『教場 Requiem』での”鬼気迫る凄み”に感じた、木村拓哉が「第二のミフネ」になる日
風間の視線を正面から受け止められず
木村拓哉(53)主演の映画『教場 Requiem』が2月20日に公開され、週末映画動員ランキングでは初登場で首位を獲得。3月1日には、早くも大ヒット御礼舞台挨拶を開催されるなど、木村が演じる風間公親に注目が集まっている。
今作は、テレビドラマ『教場』シリーズの集大成。前編『教場Reunion』は今年1月にNetflixで独占配信され、続く今作『教場 Requiem』が劇場公開されている。
「木村さん演じる風間は、白髪まじりで右目が義眼の警察学校の教官。しかも警察官として適性のない者には、容赦なく退校届けを突きつける冷徹なキャラクターをクールに演じています。映画化された今作では風間の冷徹さにもさらに磨きがかかり、眼鏡の奥に光る瞳の迫力は凄まじく、モニター越しに見ても”ゾクッとさせられた”とスタッフは話していました」(ワイドショー関係者)
そんな今作のクライマックスシーン。それが修羅場と化す卒業式の場面である。
以前、風間教場をクビになった平田和道(林遣都 35)が壇上で怒りをあらわにしてキレまくる。その姿を冷徹に睨みつける風間教官の迫力は、尋常ではなかった。
「林自身も演じながらプレッシャーを感じたようで『教場Reunion』の撮影時に対峙した際、『目があったら怖くなってセリフが飛びかけた』と告白しています。今作でも風間の視線を正面から受け止めることができず、視線が泳いでしまう。そのシーンは、隠れた名場面となりました」(制作会社ディレクター)

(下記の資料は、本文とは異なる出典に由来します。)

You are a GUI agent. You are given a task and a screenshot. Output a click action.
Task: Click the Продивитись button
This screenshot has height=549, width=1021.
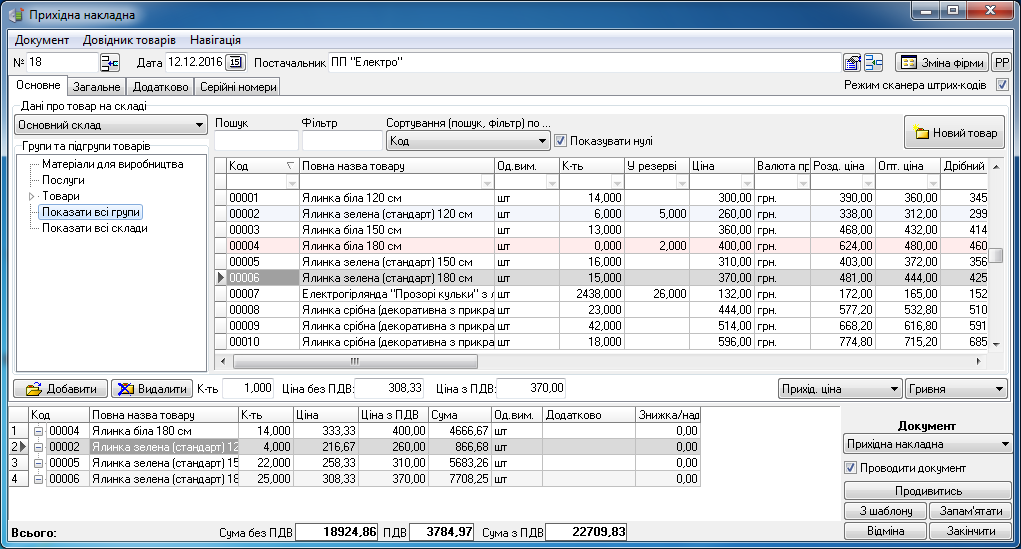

‛23年に公開された映画『レジェンド&バタフライ』で、木村拓哉は織田信長役を熱演。スチールカメラマンを務めた菊池修氏は当時を振り返り、
〈撮影中の木村さんは信長の魂が憑依していて、この人は信長の生まれ変わりなんだと何度も感じたことがありました。カメラ越しに魔王・信長に睨まれてとても怖かった〉(公式パンプレット)
とコメントしている。
これまで木村は検事や医師、美容師から総理大臣まで30種類以上の職業を演じてきている。
「当時“何をやってもキムタク”と揶揄された時期もありました。ところが近年の木村さんは一味もふた味も違う。信長役はもちろんのこと、『教場Requiem』でも風間公親その人がそこにいるとしか思えませんでした。もはや“何をやってもキムタク”という声は、まったく聞こえてきません」(制作会社プロデューサー)
はたして木村拓哉にいったい、何が起きていたのか。
次の三船敏郎は誰だ?
木村は‛16年のSMAP解散以来、‛19年『グランメゾン東京』(TBS系)をはじめ、‛22年『未来への10カウント』、‛24年『Believe―君にかける橋―』(共にテレビ朝日系)などでは“憧れのヒーロー像”を封印した。
逆風の中、挫折を乗り越え再起する主人公の姿を演じてきた。その姿はどこかSMAP解散の責を負い、禊(みそぎ)を行う行者のようでもあった。
「木村さんはより深く役と向き合うことで、その役を生きる術を身につけたのかもしれません。だからこそ日本の歴史上、もっとも大量殺戮を行ったといわれる織田信長を演じた時も、亡くなった方たちの無念さや残された者たちの怒りといった“業”のようなものを、覚悟を持って背負うことができたのかもしれません」(前出・ディレクター)
‛24年に公開された映画『グランメゾン・パリ』で木村は、本場のパリで世界最高の“三つ星”を獲得する、主人公のシェフ尾花夏樹を演じている。その折、興味深いコメントを残している。
〈僕たちが作ろうとしているものはフィクションかもしれないけど、ノンフィクションの体液を巡らせてもらった。撮影現場では、ノンフィクションの“ノン”を外すだけでフィクションはいくらでも作り出せる〉
『レジェンド&バタフライ』『グランメゾン・パリ』、さらに昨年公開された映画『TOKYOタクシー』を観る限り、木村拓哉は50代を迎え、俳優としてもう一段ギアを上げてきた。そう言っても間違いないだろう。
木村は、‛17年に公開された映画『無限の住人』に主演。その際『戦場のメリークリスマス』や『ラストエンペラー』を手掛けた世界的なプロデューサーのジェレミー・トーマスから、投げかけられた言葉がある。
〈世界の映画ファンは、“次の三船敏郎は誰だ?”と、ずっと待っている。もしかしたら木村さんが、その役目を担う可能性は十分にあると思うよ〉
あれからまもなく10年。“第二のミフネ”へ、そろそろ機は熟したのかもしれない――。